Bug 971774

Summary: [RFE] Improve handling of failure of a disk, raid array or raid controller
Product: [Community] GlusterFS Reporter: Niels de Vos <ndevos>
Component: posixAssignee: Niels de Vos <ndevos>
Status: CLOSED CURRENTRELEASE QA Contact:
Severity: medium Docs Contact:
Priority: medium    
Version: mainlineCC: gluster-bugs, primeroznl
Target Milestone: ---Keywords: FutureFeature, Patch, Triaged
Target Release: ---   
Hardware: All   
OS: Linux   
Whiteboard:
Fixed In Version: glusterfs-3.4.0 Doc Type: Enhancement
Doc Text:
Story Points: ---
Clone Of: Environment:
Last Closed: 2013-07-24 17:24:05 UTC Type: Bug
Regression: --- Mount Type: ---
Documentation: --- CRM:
Verified Versions: Category: ---
oVirt Team: --- RHEL 7.3 requirements from Atomic Host:
Cloudforms Team: --- Target Upstream Version:
Embargoed:
Bug Depends On:    
Bug Blocks: 970960    
Attachments:
Description Flags
Test script none

Description Niels de Vos 2013-06-07 09:06:04 UTC
1. Proposed title of this feature request
   Improve handling of failure of a disk, raid array or raid controller 

3. What is the nature and description of the request?
   Currently, failure of disk, raid array or raid controller does lead to
   writes to the XFS filesystem failing.  Currently this occurs then:
   - I/O errors on the client
   - the brick with failed disks stays online in 'gluster volume status' 
     while in fact it is no longer is available
   - The node does NOT fence itself or do anything else to recover as the 
     gluster layer is unaware of the failed XFS filesystem

   This RFE requests to improve this behavior.
   The brick with failed disks should drop out of the gluster infrastructure.
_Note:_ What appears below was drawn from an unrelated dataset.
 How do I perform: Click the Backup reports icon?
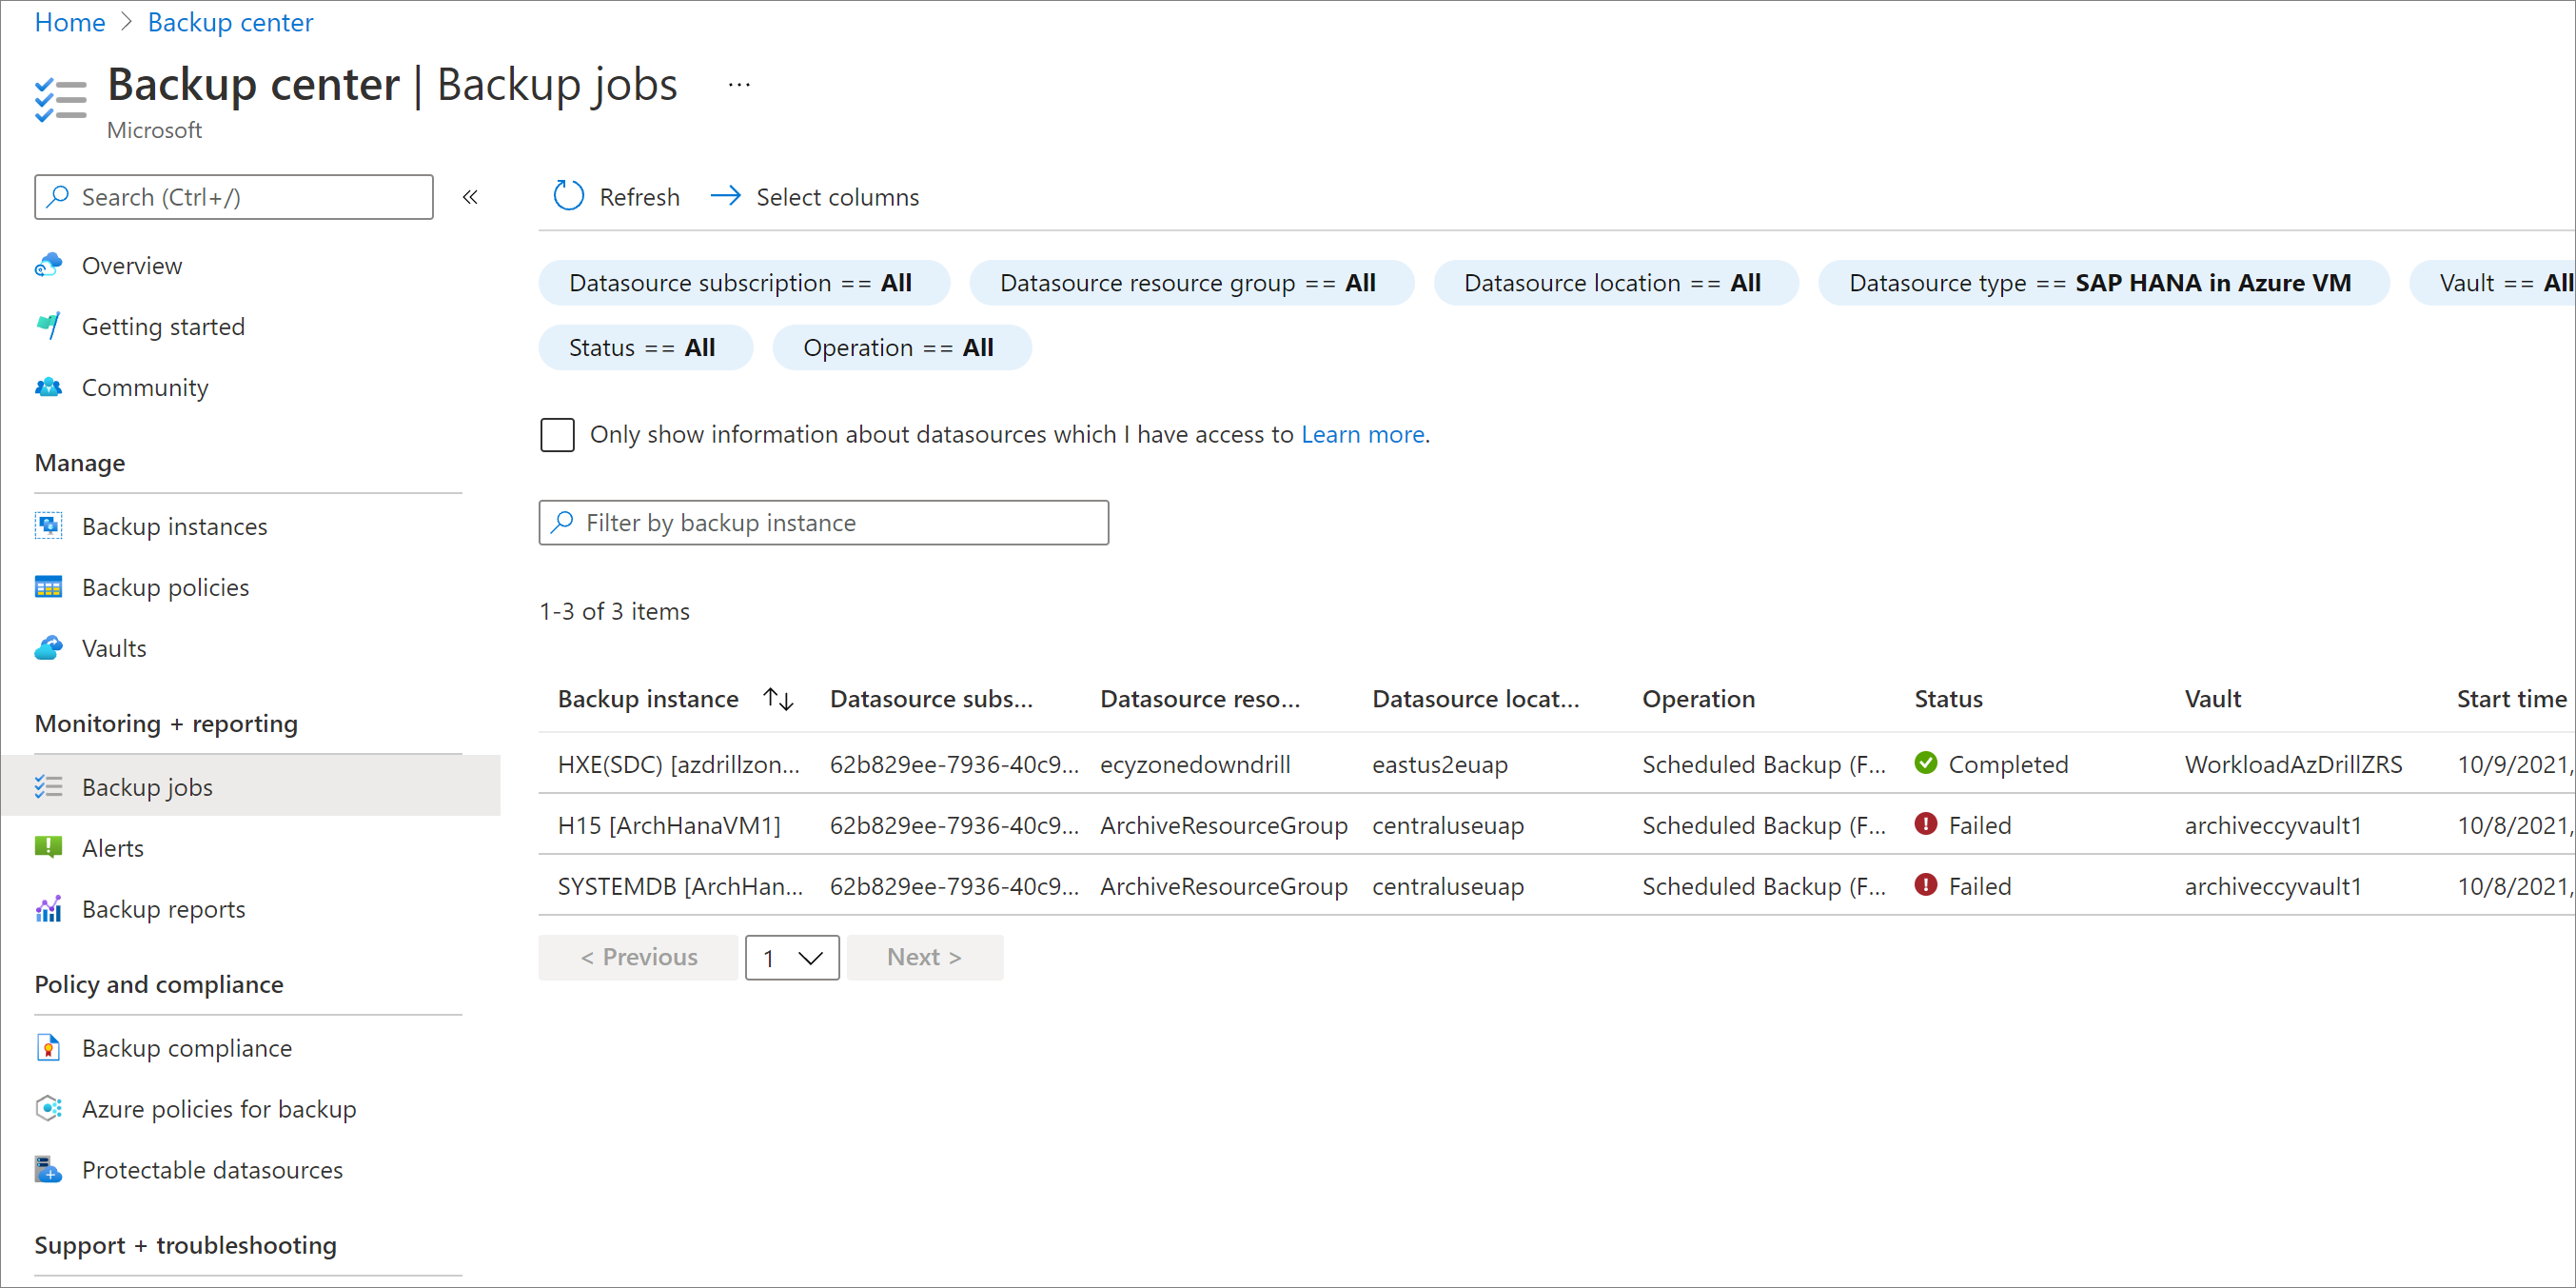pos(49,908)
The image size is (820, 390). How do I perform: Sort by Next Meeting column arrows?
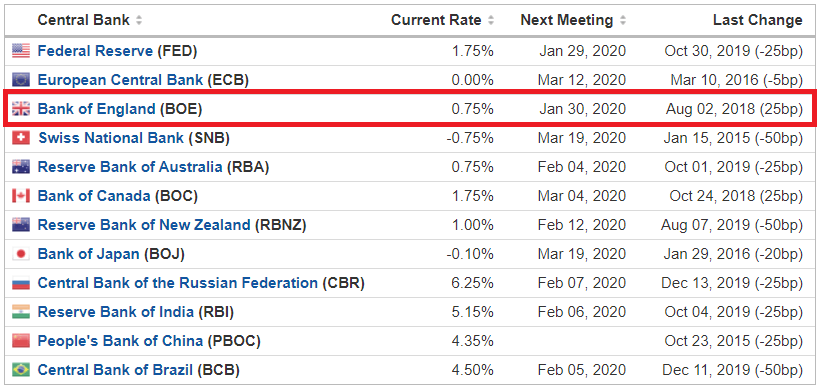[622, 20]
4. Why does the customer need this? (List the business requirements here)
   This will improve reliability of the gluster setup,
   gluster should be notified when I/O errors to the XFS filesystem 
   of the bricks occur.

5. How would the customer like to achieve this? (List the functional requirements here)
   To be discussed, but it seems sane to get the affected brick marked
   as failed.

6. For each functional requirement listed, specify how Red Hat and the customer can test to confirm the requirement is successfully implemented.
   I/O errors on the XFS brick (i.e. when harddisk fails) should be
   handled better, i.e. 'gluster volume status' should reflect it.

7. Is there already an existing RFE upstream or in Red Hat Bugzilla?
   no

8. Does the customer have any specific timeline dependencies and which release would they like to target (i.e. RHEL5, RHEL6)?
   no

9. Is the sales team involved in this request and do they have any additional input?
   no

10. List any affected packages or components.
    gluster*

11. Would the customer be able to assist in testing this functionality if implemented?
    yes

--- Additional comment from Niels de Vos on 2013-06-05 18:26:26 CEST ---

A basic health check of the underlying filesystem should be sufficient.

After some tests, it seems that a stat() returns -EIO in case of common disk
failures.

I have a simple implementation based on timers for a health-check and will do
some tests and share the results.

Comment 1 Anand Avati 2013-06-07 09:48:48 UTC
REVIEW: http://review.gluster.org/5176 (posix: add a simple health-checker based on timers) posted (#1) for review on master by Niels de Vos (ndevos)

Comment 2 Anand Avati 2013-06-09 10:42:33 UTC
REVIEW: http://review.gluster.org/5176 (posix: add a simple health-checker based on timers) posted (#2) for review on master by Niels de Vos (ndevos)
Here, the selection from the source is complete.